◆ Written problem ◆
In the column below about backpacks with wheels, what was the only thing that came close to being more useless than wheeled backpacks?

◆ Text passage ◆
Backpacks don’t need wheels

Nathan Mills

I’m mad. No, I’m not upset about the budget cuts like everyone else. I’m mad at certain people who attend this University, and I’ll tell you why: backpacks with wheels.

Everyone knows what I’m talking about-those backpacks with the long handles and little wheels that certain students pull behind them as if they’re late for a flight.

These have to be the most unnecessary things on the face of the planet. In fact, I sat down to try and come up with a list of things more useless than wheeled backpacks, and the only thing that even came close was the WNBA. But even professional women’s basketball serves more of a purpose than backpacks with wheels.

How many times have you been walking down the halls on your way to your next class, only to be slowed up by someone walking in front of you at a slight angle, taking up half the hallway? I know I’ve been in that situation several times in just one day!

[Part of a data file]
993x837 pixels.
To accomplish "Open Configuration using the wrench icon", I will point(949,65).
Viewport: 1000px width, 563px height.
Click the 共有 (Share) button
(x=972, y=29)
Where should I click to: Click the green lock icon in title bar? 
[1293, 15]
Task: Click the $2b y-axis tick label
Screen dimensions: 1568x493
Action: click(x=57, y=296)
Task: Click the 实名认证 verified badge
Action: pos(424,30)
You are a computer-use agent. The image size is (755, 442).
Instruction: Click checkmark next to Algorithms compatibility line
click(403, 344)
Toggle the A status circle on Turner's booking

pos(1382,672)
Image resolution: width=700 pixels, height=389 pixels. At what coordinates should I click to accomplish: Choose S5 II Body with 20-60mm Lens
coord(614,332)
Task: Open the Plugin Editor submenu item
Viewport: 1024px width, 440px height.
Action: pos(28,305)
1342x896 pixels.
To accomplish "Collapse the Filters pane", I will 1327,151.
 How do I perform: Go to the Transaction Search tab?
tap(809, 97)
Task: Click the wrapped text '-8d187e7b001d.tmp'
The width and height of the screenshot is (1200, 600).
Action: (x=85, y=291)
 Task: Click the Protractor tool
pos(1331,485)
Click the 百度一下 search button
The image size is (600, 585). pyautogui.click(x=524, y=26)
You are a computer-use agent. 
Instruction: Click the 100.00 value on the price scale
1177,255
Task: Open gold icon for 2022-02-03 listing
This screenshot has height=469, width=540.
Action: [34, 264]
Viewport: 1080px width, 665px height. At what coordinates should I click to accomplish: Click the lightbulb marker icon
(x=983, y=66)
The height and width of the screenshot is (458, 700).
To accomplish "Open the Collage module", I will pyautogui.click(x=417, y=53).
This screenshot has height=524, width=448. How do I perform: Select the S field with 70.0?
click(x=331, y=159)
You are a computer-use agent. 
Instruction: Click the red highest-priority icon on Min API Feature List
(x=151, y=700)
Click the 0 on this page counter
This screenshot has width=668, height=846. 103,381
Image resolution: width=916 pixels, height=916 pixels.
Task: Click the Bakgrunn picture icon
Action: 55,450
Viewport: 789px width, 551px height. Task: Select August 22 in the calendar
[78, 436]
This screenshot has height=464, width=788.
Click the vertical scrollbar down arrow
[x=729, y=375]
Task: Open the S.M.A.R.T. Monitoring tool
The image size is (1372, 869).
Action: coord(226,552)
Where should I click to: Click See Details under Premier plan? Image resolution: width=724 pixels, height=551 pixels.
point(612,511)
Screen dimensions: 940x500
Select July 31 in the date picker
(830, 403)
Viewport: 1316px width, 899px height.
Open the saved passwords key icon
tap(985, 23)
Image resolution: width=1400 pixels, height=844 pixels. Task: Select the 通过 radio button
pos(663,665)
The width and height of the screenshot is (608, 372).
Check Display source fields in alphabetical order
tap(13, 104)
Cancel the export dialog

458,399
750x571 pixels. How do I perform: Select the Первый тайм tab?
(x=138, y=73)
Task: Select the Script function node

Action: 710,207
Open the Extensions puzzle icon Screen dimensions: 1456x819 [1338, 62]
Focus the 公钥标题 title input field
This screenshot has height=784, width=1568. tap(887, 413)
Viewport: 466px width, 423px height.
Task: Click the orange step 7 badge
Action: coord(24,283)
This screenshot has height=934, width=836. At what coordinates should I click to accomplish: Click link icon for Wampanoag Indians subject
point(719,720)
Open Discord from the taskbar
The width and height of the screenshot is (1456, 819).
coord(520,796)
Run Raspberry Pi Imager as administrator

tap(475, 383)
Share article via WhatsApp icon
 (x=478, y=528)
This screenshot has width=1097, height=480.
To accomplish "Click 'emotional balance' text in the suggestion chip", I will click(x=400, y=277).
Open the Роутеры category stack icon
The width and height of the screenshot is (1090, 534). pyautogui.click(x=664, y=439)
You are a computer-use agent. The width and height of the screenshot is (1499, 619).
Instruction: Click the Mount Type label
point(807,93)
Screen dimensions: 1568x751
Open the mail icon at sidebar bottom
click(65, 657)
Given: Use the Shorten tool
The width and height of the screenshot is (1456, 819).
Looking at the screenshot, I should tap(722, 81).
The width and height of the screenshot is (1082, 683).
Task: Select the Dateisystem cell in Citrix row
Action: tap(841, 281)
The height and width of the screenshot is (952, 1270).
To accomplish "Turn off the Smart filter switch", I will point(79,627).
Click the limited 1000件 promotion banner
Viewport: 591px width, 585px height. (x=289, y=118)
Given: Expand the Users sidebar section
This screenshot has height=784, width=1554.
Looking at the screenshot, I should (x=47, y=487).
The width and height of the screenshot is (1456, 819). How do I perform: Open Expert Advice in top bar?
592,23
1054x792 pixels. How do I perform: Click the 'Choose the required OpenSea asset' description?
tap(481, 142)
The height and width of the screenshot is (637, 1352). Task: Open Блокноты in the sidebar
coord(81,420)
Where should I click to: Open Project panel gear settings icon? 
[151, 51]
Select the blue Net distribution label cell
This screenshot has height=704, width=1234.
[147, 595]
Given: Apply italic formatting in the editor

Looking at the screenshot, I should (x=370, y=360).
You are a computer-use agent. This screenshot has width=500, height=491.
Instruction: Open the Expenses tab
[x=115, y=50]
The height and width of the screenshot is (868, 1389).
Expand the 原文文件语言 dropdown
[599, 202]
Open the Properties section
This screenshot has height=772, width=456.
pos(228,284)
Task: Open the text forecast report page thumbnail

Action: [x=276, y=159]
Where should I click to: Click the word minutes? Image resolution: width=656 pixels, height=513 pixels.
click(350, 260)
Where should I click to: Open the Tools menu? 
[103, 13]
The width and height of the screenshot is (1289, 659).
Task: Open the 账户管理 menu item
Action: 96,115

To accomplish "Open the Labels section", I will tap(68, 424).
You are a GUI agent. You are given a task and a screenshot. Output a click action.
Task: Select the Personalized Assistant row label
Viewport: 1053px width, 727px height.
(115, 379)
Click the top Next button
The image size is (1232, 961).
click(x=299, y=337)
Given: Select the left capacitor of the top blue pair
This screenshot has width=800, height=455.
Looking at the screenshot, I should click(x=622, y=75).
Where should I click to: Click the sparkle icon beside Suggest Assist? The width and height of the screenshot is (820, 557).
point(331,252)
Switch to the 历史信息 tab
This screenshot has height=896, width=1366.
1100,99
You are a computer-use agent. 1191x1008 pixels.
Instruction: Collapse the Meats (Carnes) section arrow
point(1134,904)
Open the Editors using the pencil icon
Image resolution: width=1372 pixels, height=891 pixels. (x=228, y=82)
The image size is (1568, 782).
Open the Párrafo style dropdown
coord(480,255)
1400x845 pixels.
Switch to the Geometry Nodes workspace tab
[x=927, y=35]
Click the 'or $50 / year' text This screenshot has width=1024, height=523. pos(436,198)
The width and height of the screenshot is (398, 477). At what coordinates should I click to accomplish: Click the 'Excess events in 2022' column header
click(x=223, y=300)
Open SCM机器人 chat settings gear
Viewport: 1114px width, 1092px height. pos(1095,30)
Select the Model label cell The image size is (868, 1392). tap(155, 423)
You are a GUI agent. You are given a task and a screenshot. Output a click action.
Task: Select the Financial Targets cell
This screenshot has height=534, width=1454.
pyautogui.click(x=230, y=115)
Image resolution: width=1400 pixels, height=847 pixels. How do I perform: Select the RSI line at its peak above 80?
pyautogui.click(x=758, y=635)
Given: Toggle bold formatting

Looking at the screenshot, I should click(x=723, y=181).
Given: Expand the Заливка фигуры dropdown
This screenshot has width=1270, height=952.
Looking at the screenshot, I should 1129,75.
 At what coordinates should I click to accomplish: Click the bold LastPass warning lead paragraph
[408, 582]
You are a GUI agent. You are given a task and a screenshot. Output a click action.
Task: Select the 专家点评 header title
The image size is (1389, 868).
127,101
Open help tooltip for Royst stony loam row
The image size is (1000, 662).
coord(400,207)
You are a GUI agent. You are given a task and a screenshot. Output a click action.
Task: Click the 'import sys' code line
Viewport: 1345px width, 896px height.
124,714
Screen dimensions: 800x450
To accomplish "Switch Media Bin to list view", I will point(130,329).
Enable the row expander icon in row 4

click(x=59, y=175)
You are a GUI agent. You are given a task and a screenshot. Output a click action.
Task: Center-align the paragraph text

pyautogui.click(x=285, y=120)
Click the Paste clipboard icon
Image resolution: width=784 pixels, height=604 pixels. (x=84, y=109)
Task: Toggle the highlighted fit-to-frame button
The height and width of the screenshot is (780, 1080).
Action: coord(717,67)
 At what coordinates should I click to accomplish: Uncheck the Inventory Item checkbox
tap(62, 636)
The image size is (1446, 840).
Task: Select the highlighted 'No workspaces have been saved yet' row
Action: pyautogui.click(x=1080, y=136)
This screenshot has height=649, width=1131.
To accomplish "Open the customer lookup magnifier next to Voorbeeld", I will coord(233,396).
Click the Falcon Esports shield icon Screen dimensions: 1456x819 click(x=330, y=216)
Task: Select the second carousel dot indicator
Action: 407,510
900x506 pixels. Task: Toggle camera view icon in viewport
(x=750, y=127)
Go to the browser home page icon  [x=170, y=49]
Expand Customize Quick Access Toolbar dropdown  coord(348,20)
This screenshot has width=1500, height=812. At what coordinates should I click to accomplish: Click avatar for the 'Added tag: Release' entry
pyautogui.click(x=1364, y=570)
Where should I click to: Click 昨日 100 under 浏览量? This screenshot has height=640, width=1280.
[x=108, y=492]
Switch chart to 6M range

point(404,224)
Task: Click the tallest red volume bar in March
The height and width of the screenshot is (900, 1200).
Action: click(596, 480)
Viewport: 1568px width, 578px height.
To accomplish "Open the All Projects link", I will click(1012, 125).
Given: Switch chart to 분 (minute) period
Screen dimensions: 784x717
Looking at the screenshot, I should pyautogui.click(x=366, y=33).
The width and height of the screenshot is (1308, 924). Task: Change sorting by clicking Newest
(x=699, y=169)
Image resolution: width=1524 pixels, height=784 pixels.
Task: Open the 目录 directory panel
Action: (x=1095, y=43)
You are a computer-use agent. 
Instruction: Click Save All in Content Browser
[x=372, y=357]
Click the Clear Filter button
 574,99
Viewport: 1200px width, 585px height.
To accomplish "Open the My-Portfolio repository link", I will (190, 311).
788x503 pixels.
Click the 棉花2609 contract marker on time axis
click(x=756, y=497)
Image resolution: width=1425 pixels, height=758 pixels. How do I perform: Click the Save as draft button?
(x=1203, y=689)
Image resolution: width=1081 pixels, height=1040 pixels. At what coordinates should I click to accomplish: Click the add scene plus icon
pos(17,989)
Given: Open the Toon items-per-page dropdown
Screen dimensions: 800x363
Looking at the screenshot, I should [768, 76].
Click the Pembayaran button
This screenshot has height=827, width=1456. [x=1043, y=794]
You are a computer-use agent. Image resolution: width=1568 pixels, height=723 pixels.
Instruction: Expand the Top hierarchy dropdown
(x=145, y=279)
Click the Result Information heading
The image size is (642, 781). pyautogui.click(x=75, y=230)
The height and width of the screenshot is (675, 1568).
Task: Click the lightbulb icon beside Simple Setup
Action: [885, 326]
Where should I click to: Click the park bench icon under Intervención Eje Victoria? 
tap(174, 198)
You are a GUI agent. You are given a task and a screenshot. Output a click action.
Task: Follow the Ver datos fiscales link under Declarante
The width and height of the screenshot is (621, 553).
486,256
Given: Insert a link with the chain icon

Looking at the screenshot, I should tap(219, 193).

◆ Task result ◆
The WNBA.